---- Excerpted records

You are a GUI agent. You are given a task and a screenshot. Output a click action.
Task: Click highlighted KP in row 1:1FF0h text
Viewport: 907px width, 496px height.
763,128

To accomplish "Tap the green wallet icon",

--------
---- Excerpted records

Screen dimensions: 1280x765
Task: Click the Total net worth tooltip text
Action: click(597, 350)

--------

■ **Assignment**: With the first line being the one containing "You are a GUI" and the last line the one containing "the green wallet", transcribe exactly the lines above that fall in that range.

■ **Solution to the exercise**:
You are a GUI agent. You are given a task and a screenshot. Output a click action.
Task: Click highlighted KP in row 1:1FF0h text
Viewport: 907px width, 496px height.
763,128

To accomplish "Tap the green wallet icon",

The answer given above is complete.